In fact, here at The Hoopla, Tracey Spicer has given some of her sexist ex-employers an early National Boss Day treat with a blistering pay-back and found an extraordinary amount of support from those with similar stories.
And journalist Karen Lateo also writing here at The Hoopla had a few mind-boggling tales to relate, including one about the “Queen Bee of the publishing industry” who was keen the regale the office with the details of her latest colonic flush.
“So the loyal coterie not only signed up to have colonics, too, but fought over scoring the prime position: the cubicle next to the boss!” Karen wrote. Eyeeew.

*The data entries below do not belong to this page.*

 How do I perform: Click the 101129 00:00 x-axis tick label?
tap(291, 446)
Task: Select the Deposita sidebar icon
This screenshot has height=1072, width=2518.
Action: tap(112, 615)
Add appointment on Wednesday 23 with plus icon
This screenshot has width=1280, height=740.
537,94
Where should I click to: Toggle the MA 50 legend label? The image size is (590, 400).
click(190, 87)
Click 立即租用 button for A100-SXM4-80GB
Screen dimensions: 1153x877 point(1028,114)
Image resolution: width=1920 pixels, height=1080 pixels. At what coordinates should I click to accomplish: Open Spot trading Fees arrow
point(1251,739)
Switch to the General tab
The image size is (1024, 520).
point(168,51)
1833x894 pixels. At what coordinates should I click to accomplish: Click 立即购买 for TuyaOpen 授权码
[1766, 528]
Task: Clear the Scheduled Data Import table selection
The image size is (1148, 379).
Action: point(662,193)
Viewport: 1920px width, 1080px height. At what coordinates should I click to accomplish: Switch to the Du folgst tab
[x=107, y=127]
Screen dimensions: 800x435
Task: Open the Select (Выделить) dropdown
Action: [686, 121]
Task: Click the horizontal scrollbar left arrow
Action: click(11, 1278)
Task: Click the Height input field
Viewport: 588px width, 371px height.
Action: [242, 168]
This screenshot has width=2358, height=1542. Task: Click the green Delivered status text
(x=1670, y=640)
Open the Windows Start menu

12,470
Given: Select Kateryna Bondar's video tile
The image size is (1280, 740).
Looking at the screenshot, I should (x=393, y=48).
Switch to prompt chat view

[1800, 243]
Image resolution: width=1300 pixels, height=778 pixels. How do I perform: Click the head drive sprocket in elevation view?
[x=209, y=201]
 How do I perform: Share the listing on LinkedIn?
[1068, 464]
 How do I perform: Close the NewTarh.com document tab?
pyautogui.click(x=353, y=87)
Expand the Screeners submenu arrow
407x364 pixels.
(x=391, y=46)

As one of the bullied, she said: “…when you’ve been reduced to tears, harassed beyond all decency, yelled at and belittled, your options feel pretty limited: either curl up in a ball or quit.”
“It takes most of us 22 months to free ourselves of a bad boss by which time our stress levels risk becoming chronic.
“It can shift our brain’s chemistry towards anxiety or depression and affect our immune response and cardiovascular functioning, elevating the risk of colds, diseases, strokes, and even heart attacks.
“One study in Sweden even found employees who have a difficult relationship with their boss were 30 percent more likely to suffer from coronary heart disease.”